Opposition from German trade unions may halt the merger between Tata Steel and Thyssenkrupp, which was set to secure the Port Talbot steel works alongside 8,000 British jobs.
German company Thyssenkrupp are in the throes of detailed merger talks with Tata Steel over combining their European steel operations, but complex negotiations around pensions and opposition from German trade unions may still stall the deal.
IG Metall, Germany’s largest trade union, opposed the merger this week and described it as “high risk”, bringing likely job losses and plants closures in Germany.

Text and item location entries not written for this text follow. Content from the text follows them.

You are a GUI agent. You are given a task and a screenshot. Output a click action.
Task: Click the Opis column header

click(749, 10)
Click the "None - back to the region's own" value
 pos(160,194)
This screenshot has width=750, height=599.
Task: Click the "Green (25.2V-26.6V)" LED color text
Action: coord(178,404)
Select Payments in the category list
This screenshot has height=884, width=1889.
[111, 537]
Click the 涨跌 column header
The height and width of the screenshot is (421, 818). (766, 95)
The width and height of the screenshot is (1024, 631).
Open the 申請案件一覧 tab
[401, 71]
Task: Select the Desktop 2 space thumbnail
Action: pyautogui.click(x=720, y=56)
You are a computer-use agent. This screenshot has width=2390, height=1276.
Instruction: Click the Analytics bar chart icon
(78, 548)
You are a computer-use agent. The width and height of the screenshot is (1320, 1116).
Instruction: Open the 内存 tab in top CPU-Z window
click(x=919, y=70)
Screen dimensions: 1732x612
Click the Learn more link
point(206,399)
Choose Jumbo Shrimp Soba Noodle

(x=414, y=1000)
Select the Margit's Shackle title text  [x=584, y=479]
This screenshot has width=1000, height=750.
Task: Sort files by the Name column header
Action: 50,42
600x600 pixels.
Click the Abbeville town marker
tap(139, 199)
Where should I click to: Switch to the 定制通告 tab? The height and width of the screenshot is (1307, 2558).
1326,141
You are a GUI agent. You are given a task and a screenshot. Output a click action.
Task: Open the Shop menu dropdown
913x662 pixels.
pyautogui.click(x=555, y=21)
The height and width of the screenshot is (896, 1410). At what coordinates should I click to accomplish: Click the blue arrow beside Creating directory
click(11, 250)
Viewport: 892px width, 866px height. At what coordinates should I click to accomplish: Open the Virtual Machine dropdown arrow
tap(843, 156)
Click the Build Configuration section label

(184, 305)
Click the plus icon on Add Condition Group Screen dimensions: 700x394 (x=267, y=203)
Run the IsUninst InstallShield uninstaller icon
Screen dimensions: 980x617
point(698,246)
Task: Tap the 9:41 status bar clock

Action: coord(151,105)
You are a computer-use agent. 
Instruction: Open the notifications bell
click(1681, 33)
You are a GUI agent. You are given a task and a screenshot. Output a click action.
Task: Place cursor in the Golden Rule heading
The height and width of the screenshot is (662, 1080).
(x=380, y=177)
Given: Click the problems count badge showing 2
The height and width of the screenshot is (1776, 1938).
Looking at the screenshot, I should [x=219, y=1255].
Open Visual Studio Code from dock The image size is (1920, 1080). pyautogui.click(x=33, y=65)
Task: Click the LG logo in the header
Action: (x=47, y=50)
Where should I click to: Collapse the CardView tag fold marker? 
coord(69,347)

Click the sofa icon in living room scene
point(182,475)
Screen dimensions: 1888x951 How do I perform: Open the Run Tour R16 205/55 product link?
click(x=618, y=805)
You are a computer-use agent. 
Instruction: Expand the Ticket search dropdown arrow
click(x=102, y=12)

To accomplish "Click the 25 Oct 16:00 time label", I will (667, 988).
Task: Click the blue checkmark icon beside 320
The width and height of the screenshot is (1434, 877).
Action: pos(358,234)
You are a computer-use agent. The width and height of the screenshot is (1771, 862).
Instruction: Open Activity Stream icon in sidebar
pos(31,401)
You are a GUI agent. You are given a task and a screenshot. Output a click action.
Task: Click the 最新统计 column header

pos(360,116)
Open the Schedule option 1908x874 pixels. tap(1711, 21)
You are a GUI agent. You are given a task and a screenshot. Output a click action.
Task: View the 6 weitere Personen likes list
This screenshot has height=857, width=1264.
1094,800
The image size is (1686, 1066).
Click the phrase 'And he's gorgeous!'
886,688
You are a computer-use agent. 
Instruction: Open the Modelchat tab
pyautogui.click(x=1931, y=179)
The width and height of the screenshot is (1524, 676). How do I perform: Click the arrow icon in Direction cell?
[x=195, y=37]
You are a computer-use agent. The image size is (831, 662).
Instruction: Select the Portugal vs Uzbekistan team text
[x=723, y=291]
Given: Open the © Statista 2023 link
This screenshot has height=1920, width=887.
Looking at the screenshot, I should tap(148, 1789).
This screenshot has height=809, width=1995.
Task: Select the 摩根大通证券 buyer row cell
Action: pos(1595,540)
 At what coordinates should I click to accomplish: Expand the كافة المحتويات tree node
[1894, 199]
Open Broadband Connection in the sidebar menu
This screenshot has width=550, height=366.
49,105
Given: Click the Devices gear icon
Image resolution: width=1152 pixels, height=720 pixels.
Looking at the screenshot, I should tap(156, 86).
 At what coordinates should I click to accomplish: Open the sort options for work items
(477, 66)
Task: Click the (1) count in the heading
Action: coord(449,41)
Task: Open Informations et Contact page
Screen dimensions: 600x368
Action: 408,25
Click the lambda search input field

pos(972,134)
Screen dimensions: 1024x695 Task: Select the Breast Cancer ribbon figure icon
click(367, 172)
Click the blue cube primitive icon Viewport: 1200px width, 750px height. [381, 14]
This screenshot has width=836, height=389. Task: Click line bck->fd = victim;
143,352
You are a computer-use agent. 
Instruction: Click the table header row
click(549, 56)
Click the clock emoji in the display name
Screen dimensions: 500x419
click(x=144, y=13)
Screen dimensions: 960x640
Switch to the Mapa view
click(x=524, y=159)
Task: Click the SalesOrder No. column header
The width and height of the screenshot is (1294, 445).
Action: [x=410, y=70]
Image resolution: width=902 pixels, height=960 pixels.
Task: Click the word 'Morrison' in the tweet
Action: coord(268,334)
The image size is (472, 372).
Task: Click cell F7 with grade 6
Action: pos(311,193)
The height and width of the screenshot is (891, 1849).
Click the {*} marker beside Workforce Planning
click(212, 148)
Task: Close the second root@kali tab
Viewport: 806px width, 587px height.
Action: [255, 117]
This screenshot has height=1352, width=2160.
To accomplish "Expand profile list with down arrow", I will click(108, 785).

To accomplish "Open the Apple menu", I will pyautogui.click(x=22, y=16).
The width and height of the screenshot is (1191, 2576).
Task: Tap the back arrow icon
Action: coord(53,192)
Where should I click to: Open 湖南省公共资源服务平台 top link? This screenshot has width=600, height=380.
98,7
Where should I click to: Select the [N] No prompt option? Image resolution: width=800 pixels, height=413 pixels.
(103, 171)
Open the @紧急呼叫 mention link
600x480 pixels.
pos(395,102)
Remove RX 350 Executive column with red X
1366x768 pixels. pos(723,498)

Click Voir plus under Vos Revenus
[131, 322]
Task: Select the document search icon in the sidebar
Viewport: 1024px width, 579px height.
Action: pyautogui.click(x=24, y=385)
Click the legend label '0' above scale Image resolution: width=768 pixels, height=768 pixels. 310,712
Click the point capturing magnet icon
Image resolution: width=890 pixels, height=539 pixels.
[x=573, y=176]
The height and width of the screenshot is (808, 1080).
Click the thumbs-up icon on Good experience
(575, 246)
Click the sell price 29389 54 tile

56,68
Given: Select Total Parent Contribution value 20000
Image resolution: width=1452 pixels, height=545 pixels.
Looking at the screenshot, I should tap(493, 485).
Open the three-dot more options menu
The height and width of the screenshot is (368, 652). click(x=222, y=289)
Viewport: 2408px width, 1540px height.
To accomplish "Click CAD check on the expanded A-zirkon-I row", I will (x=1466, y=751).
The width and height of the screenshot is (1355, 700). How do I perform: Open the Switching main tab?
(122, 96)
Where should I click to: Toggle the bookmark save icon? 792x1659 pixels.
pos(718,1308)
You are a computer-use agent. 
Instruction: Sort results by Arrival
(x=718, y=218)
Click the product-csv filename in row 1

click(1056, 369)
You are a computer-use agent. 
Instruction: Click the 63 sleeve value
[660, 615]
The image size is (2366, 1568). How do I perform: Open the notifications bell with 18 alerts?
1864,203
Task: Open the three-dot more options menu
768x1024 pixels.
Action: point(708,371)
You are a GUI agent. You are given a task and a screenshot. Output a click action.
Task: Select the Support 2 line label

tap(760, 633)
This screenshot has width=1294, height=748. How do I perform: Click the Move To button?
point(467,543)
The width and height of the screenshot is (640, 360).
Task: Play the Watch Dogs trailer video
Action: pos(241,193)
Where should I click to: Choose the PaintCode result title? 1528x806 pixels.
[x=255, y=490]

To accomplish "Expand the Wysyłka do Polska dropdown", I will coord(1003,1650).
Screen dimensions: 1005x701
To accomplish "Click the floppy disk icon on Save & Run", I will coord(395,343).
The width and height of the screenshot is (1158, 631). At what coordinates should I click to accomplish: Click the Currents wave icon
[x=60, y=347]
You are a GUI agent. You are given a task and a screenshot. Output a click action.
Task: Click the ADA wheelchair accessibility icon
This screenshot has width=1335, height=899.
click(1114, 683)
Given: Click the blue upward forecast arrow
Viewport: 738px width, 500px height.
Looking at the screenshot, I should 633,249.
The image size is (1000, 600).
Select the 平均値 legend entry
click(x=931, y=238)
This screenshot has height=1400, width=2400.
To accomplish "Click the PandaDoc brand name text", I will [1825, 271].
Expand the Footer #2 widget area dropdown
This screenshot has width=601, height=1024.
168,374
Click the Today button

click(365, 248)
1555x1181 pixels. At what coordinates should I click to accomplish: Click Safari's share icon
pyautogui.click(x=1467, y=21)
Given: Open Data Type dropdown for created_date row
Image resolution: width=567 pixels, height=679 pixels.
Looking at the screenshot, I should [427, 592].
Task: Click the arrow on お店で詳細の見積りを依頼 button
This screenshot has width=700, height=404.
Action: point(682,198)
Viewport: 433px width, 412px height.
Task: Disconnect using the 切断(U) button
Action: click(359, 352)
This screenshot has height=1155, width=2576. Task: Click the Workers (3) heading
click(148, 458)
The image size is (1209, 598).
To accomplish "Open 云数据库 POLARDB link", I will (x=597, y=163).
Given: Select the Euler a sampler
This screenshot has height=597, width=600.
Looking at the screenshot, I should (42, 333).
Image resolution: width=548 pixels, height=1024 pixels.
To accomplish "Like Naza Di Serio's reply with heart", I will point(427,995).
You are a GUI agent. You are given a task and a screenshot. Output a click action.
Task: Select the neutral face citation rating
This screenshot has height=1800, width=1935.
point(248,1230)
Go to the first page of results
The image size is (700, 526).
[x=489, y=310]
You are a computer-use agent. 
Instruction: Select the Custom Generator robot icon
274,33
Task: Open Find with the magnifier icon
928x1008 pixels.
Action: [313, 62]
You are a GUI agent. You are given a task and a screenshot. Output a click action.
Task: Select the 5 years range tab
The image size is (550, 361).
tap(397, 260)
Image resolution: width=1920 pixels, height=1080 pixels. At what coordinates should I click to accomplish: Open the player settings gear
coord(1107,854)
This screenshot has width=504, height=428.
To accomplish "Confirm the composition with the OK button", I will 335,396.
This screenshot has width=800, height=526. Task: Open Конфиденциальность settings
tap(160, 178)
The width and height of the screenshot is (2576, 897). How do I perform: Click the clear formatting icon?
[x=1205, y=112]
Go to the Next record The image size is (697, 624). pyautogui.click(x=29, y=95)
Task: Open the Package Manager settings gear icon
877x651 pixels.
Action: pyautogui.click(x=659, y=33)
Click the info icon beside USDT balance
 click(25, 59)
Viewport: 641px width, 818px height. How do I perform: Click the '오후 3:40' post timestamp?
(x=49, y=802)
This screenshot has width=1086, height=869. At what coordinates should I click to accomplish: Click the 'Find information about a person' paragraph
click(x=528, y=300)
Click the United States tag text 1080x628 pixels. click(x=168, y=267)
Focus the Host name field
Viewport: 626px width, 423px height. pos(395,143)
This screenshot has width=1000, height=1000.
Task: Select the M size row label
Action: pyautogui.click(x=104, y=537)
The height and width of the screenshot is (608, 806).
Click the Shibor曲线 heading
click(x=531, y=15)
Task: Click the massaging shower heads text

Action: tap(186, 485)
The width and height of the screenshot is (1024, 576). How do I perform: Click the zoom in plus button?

Tata’s pension scheme, the British Steel Pension Scheme, has also raised “signifiant issues”.
The Pensions Regulator said: “We continue to have discussions with the employer and the trustee about the future of the British Steel Pension Scheme. There are still significant issues to be resolved and we will consider any proposals carefully in light of their impact upon the 130,000 pension scheme members and PPF levy payers.”
The difficulties in the merger come as ThyssenKrupp Steel Europe adopts a new program of jobs and cost cutting, aiming to save an additional €500 million over the next three years. IG Metall have warned that the planned savings may put 4,050 jobs at risk, heightening the pressure for the Tata Steel and ThyssenKrupp merger to bring security for workers.